In this guest post, David Willey, director and founder of Growth Tank & the Millennials Marketing Conference, says Aussie Gen Ys are becoming a far more sober bunch, shunning the traditional boozy night out and preferring cheaper, more mindful forms of entertainment instead…
Compared to generations above them, Millennials have a very different outlook on alcohol consumption in social situations. With a stronger focus on employment, health and saving money, sober socialising is the new trend embraced by mindful Millennials.
Reducing alcohol intake
The 2016 National Drug Strategy Household Survey reported that Millennials were consuming less alcohol than previous generations with many opting to abstain from alcohol or drink at low-risk levels. For those engaging in sober socialising, the reasons appear to revolve around maintaining their physical and mental health as opposed to removing alcohol due to drink problems.
The Millennial approach to sobriety
In a society that constantly promotes wellbeing, mindfulness and trendy health foods Millennials are pressured to maintain a nutritious and healthy diet. Giving up alcohol is simply an extension of clean eating.
Millennials are less inclined to socialise in bars or attend house parties thanks to the ease in which they can now communicate in group chats, predominantly via their smartphones. This saves time and money, hence reducing social drinking as conversation is initiated through text, also allowing for multi-tasking, which is vital for active Millennials.

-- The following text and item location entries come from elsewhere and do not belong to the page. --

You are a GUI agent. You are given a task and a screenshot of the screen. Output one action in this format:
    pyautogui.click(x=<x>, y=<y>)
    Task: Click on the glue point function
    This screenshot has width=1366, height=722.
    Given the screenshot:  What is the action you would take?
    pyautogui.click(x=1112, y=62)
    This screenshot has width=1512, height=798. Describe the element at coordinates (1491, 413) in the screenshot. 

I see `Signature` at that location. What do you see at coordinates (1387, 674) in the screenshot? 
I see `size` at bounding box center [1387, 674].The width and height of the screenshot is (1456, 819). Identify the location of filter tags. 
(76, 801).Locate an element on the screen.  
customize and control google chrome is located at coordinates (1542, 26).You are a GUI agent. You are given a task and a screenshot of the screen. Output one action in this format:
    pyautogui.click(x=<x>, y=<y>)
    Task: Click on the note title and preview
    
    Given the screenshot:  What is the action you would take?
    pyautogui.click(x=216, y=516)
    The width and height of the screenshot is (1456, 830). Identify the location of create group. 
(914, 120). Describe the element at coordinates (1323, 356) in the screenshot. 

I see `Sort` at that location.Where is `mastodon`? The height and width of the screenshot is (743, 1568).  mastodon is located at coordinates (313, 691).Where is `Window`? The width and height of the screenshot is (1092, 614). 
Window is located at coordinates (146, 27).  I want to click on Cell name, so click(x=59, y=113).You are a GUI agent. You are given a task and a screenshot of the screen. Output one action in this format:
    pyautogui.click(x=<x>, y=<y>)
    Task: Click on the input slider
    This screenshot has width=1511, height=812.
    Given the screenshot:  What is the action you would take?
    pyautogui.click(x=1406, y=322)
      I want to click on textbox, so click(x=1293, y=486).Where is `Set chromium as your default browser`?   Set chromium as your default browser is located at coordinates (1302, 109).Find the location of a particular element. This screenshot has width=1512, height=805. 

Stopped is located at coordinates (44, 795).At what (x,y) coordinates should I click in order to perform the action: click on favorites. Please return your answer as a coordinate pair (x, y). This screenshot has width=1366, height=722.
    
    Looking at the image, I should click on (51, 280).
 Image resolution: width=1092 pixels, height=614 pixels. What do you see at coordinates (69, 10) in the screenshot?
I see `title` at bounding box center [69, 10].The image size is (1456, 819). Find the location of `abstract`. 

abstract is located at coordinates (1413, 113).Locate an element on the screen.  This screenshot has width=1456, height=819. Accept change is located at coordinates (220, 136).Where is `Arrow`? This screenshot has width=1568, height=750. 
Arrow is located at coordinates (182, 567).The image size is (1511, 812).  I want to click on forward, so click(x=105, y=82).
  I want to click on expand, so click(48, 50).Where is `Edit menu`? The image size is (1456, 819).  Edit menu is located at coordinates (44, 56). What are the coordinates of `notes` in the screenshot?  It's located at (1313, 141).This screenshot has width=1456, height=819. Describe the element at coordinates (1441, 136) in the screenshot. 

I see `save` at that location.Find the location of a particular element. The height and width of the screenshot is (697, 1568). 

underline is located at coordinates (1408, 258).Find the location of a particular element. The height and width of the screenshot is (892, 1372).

As a career-focused generation, Millennials follow the motto “Work Hard, Play Later.” Keen to progress in the workplace and make good impressions, they spend more time prepping for work than lingering for last orders.
Social media influencing decisions
Millennials are permanently active on social media, forever updating their peers on their current activities, often through photo-sharing apps like Snapchat and Instagram. Healthy living is an intrinsic part of their identity, and Millennials waste no time authenticating this sober lifestyle through their social identities. Ranging from tasteful granola bowls and super smoothies to new sports apparel and a map of their 10-kilometre run, tracked using their fitness app.
According to a report by Heineken, self-awareness and staying in control are the main incentives for Millennials consuming less alcohol on nights out. The impact that a drunk photo could have on their carefully constructed online identities is enough of a reason to remain sober.